“It’s not large production, but it is exclusive.,” Joar Sættem, the owner of Lerkåsa vineyard, told Norwegian state broadcaster NRK. We make rosé wine, as far as I know, the most northerly in the world,”
Joar and his wife Wenche planted the first 400 vines on the plot in 2008 and then planted 1,300 more the following year, after which they have continued to replant, experimenting with different varieties until they found vines which could withstand the cold winter.
“We have experimented with different grape varieties that can withstand a little cold. Some have frozen to death, but we have found two usable varieties, Joar Sættem, told the Dagsavisen newspaper back in 2016.
One variety Hasanski Sladki, came from Russia, and the other, Solaris, was developed in Germany.
Joar Sættem said he hoped to find a buyer who would continue his dream of trying to set up a working vineyard.
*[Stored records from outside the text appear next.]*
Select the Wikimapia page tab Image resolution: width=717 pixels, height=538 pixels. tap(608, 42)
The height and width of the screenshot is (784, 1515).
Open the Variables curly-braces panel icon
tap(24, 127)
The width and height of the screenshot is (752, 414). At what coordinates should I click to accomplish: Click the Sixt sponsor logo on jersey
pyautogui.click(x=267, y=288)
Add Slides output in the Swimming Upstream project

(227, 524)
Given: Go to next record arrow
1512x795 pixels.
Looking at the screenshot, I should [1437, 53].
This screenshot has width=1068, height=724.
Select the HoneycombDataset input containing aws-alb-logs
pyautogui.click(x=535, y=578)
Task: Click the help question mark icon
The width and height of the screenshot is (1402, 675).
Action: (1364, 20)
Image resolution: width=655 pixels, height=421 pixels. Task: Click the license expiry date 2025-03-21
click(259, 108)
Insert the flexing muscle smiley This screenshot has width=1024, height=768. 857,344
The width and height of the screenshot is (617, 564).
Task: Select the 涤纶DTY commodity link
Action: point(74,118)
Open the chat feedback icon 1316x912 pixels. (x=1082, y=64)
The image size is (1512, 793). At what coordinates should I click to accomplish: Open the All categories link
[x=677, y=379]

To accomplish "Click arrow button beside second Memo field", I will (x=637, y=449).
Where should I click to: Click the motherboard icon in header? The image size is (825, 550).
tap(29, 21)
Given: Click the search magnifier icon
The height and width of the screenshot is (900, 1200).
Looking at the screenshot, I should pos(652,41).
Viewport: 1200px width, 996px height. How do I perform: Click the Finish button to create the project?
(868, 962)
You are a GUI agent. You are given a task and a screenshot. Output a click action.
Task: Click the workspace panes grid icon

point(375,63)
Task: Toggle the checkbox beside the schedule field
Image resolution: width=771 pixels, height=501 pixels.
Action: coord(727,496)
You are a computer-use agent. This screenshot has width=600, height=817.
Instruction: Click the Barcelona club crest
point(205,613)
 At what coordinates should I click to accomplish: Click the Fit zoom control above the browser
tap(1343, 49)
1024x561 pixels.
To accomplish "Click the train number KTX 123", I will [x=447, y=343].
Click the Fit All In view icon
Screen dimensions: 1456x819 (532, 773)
“We’re selling all the vines as part of the purchase, of course, so we hope there are more crazies like us out there. People who dare to bet on something new,” Wenche Sættem said.
Joar Sættem, who has a background as a geologist, said that the couple had set up the vineyard in the hope that climate change would make it possible to grow new fruit and grapes at a higher latitude.
Gvarv also has a microclimate which makes it one of the warmest places in Norway.
As well as vines, the couple also grows fruit, part of which they use to make fruit wines. They also have banqueting rooms and cabins for rent.
“It's rare for a vineyard to be on the open market, so I made an effort to get this role. I have never sold a vineyard before,” Robert Stenbro, from the broker Privatmegleren said.